■ AIM: Return, word for word, the passage of the forum thread on jigs and craws that starts with "## stak45dx1 (Jun" and goes on through "(Jul 16, 2009)".

■ TEXT PROVIDED:
# Jig works, craw doesn't an vice versa



## drjkl1 (Jul 2, 2009)

I have spent alot of the winter pondering an observation form last year. Far and away my most successful presentation last year was some type of craw, normally texas rigged. Here is my conundrum.

Lets say I am getting good action on a 4" green pumkin craw texas rigged with for sake of argument a 1/4 oz pegged bullet sinker. So I'll grab a 1/4 to 5/16 range GP jig, put a GP paca on and throw it for zippo. Simalr overall size and mass, drastically different results.

Altenatively, I am throwing blk/blue jig with a black/blue trailer and banging fish, so I grab a black/blue craw and throw it for zippo.........

It has me really perplexed. It would SEEM that a similar color and mass of presentation should give me similar results, but it doesn't. One thought that has been proposed is that when I switch from a craw to a jig, my jig is falling faster so I should slow the drop with a bigger trailer.

Anyhow this observation has me stewing in the cold indoors at the moment so I am throwing out there......

Jon


----------



## stak45dx1 (Jun 21, 2011)

I think a jig drops slower because it causes more drag and I would imagine the skirt gives it a larger profile in the water.


----------



## buckzye11 (Jul 16, 2009)

Were you fishing alot of different areas? if not, maybe you caught the willing fish that were there with your 1st presentation.
If you were fishing different areas, maybe the fish were on the move, and you happend to be catching them while they were there. then with your next presentation they had already left.

■ EXTRACTED ENTRIES:

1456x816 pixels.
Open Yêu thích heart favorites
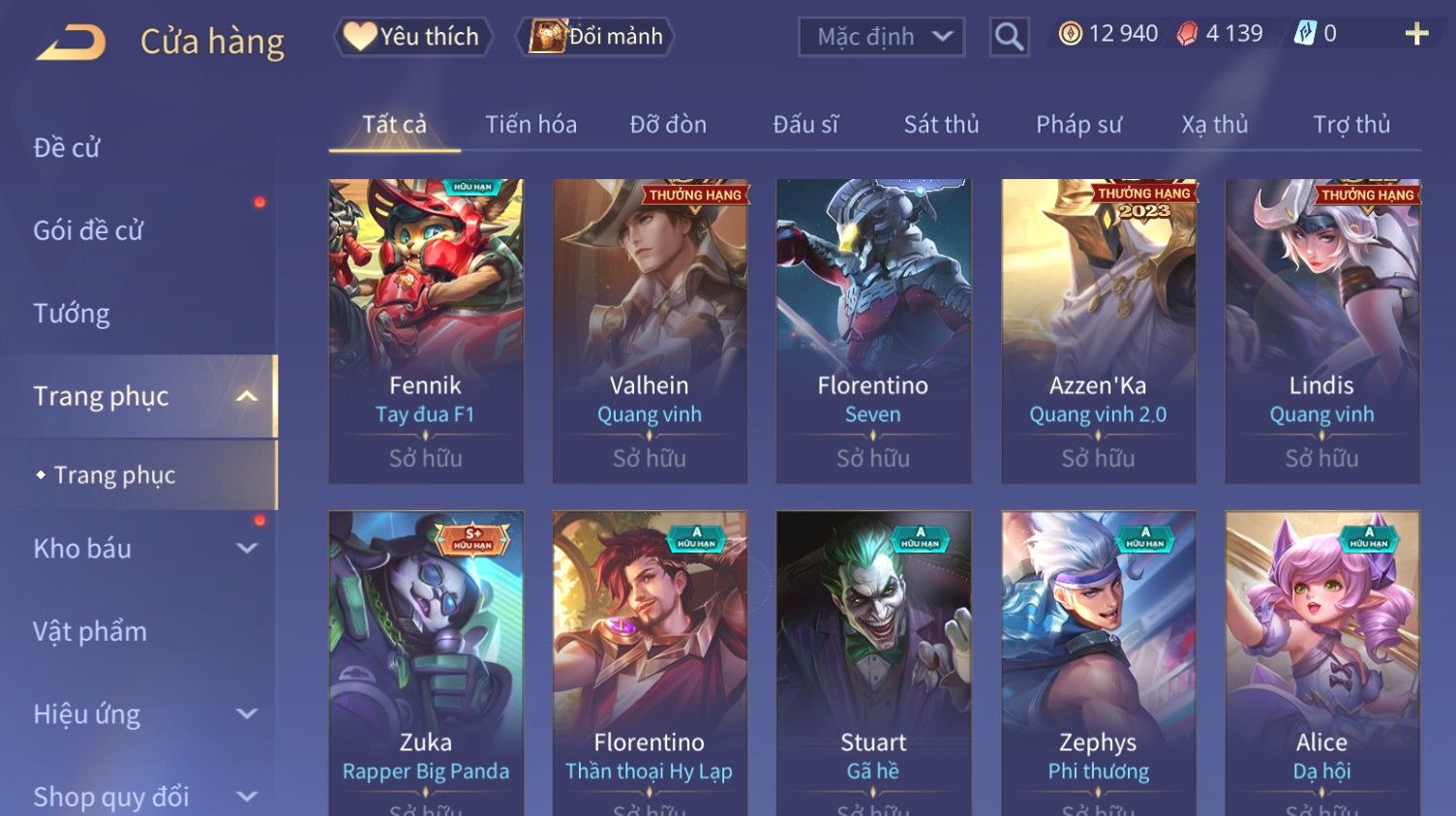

==

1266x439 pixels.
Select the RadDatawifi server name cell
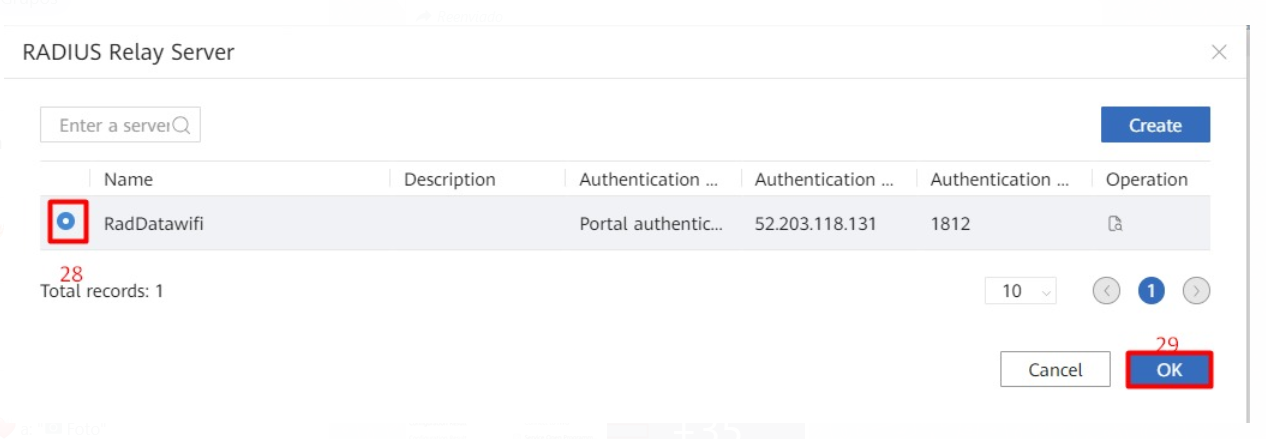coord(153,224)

■ SOLUTION TO THE EXERCISE:
## stak45dx1 (Jun 21, 2011)

I think a jig drops slower because it causes more drag and I would imagine the skirt gives it a larger profile in the water.


----------



## buckzye11 (Jul 16, 2009)